HSBC has shifted several key executives from London to Hong Kong, as the British bank continues to focus efforts on its biggest market in Asia.
Greg Guyett, co-CEO of global banking and markets at HSBC, will move to Hong Kong along with Nuno Matos, chief executive of wealth and personal banking, and Barry O’Byrne, chief executive of global commercial banking, according to an internal memo seen by Financial News.
Nicolas Moreau, HSBC’s head of asset management, will also move from London to Asia.
Mark Barnett, the former Invesco fund manager and protégé of renowned British stock picker Neil Woodford, has joined specialist UK equity boutique asset manager Tellworth.
Barnett left Invesco in May 2019 after 24 years, overseeing some of the asset manager’s largest investment funds. He joins the nine-strong team this month.
Tellworth, which was set up in 2017 by former Schroders fund managers Paul Marriage and John Warren, oversees roughly £800m of assets across four equity funds.
Houlihan Lokey, the independent investment bank, has poached a team of four investment bankers from BMO Capital Markets to launch its coverage of oil and gas companies in Europe.
Jeremy Low, formerly co-head of investment banking and head of energy for Europe, the Middle East and Africa at BMO Capital Markets, is set to join. He will be joined by fellow BMO colleagues Tom Hughes, Thomas Wheeler and Raffaello Avakov.

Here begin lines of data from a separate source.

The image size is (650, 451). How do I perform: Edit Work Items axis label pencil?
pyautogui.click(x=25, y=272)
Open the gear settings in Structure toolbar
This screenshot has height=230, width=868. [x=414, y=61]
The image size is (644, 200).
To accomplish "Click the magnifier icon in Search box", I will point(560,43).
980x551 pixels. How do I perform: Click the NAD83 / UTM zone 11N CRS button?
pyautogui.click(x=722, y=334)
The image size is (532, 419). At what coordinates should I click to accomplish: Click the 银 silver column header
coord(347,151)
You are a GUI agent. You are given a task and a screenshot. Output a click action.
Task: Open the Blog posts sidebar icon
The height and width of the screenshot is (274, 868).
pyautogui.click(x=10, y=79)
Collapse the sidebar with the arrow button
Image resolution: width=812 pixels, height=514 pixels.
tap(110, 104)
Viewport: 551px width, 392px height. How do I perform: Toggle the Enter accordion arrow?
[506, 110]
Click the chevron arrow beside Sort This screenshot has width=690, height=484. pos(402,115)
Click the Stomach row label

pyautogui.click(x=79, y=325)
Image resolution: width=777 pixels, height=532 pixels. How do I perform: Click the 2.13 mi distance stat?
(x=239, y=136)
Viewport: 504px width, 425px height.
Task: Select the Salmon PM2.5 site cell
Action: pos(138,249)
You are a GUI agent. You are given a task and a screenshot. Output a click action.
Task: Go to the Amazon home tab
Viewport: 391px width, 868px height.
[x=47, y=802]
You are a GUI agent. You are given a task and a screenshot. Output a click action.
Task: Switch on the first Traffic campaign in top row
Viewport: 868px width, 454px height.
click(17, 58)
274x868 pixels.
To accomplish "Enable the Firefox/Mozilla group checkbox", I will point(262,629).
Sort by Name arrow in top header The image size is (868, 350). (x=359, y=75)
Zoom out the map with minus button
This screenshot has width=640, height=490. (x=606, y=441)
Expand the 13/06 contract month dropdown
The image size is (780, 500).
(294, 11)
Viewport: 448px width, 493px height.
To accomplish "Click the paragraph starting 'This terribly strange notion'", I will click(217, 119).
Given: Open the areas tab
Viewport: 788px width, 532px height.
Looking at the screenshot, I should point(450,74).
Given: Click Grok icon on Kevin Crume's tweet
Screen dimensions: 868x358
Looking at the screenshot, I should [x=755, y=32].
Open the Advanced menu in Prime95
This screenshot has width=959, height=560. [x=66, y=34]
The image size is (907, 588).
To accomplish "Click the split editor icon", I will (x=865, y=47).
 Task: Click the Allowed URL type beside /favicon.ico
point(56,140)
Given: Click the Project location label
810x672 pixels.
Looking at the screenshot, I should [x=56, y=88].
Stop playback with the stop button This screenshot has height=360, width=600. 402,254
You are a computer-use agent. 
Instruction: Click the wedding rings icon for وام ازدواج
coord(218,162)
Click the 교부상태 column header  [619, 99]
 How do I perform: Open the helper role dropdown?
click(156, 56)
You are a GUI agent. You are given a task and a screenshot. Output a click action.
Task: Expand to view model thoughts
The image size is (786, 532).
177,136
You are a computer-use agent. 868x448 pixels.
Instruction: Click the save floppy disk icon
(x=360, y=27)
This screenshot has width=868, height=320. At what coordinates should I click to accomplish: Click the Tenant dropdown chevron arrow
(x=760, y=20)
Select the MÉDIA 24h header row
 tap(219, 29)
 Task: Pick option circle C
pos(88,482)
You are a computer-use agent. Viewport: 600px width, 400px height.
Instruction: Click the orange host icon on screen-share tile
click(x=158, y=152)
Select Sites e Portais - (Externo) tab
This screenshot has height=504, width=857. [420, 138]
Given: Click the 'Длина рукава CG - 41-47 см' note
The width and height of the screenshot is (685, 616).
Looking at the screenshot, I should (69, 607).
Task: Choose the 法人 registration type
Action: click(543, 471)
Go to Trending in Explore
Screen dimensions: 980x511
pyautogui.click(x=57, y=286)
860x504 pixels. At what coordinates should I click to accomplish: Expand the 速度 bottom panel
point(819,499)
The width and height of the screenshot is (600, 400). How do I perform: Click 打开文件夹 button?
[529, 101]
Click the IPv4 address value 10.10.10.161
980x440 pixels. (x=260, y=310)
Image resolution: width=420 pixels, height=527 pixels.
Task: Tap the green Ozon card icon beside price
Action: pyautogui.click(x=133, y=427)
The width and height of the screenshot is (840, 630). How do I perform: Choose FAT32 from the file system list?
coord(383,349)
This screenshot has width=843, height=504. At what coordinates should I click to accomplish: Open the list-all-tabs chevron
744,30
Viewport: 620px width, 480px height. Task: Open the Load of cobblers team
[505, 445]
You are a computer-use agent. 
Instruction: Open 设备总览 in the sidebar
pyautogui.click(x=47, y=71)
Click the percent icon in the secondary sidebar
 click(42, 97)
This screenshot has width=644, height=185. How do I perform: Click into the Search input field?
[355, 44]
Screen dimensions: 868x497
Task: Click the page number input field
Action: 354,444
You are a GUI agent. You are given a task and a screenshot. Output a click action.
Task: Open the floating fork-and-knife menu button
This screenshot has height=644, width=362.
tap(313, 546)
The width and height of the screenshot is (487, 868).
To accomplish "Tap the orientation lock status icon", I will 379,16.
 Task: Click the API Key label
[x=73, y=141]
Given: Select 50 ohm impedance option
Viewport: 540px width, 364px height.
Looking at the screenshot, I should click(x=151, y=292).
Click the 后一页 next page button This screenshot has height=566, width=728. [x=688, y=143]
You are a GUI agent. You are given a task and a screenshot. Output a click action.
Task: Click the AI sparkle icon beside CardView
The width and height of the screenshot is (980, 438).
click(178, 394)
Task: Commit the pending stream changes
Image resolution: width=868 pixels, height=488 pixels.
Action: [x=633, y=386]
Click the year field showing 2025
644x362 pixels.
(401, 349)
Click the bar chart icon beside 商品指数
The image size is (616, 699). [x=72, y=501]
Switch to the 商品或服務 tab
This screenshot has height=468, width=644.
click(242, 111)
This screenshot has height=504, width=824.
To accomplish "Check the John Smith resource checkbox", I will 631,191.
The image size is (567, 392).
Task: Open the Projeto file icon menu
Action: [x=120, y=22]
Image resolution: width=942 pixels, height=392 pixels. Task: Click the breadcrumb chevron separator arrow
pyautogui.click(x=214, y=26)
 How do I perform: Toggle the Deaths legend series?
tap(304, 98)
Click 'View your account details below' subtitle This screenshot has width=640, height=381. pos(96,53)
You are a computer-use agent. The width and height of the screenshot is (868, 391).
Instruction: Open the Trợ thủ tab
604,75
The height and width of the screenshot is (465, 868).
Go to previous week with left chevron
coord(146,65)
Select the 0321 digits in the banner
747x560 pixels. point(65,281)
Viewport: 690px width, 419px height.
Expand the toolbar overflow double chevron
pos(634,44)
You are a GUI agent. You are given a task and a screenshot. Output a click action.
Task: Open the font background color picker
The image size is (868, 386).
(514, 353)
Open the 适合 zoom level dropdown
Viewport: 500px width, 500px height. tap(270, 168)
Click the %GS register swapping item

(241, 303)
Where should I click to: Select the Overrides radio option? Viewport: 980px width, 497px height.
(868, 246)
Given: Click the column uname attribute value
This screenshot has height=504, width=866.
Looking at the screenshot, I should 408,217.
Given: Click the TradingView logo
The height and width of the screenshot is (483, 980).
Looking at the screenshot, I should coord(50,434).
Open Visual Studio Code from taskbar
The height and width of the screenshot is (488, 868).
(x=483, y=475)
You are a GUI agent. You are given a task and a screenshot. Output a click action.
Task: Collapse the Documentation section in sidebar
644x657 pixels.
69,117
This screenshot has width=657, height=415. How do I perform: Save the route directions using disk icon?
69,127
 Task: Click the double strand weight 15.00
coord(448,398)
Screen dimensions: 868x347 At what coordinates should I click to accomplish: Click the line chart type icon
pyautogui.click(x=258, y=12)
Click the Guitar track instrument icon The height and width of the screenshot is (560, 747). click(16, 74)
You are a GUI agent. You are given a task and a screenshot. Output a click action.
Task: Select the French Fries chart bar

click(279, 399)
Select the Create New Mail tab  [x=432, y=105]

In November, BMO announced it was pulling back from its non-Canadian investment and corporate banking energy business, at the cost of around 50 jobs.
KPMG UK partners have approved Jon Holt as the firm’s new chief executive following the exit of Bill Michael after a backlash to comments he made in a meeting with staff.
Audit head Holt was recommended by the firm’s board to be its newest chief executive last month with partners then voting to approve that decision, the firm announced on 12 April.
Holt needed just 50% approval from the partnership for his elevation to chief executive to be ratified.
Michael resigned from the firm in February after describing unconscious bias as “complete crap” and telling staff not to moan about working life during the pandemic in a video meeting.
Andy Haldane, the chief economist of the Bank of England, is leaving to become chief executive of the Royal Society for Arts, Manufactures and Commerce.
Haldane, who joined the central bank in 1989, will step down from the Monetary Policy Committee after its June meeting, the Bank of England said in a 13 April statement.
The RSA, which is an independent charity, said Haldane will be focusing on current programmes which include the future of work and regenerative futures.
The Bank will advertise for a successor in due course, it said.
The chief executive of Symphony, the communications provider for banks set up to rival Bloomberg, is to step down on 31 May.
David Gurlé will be replaced as CEO by Brad Levy, Symphony’s president and chief commercial officer, from 1 June, according to a statement from the company.
The departure comes just under seven years since Symphony was founded in 2014 with backers including BlackRock, JPMorgan and Goldman Sachs. The company, which counts Citigroup,Credit Suisse and HSBC among its clients, was formed in an attempt to dislodge the dominance and ubiquity of the Bloomberg terminal’s chat function.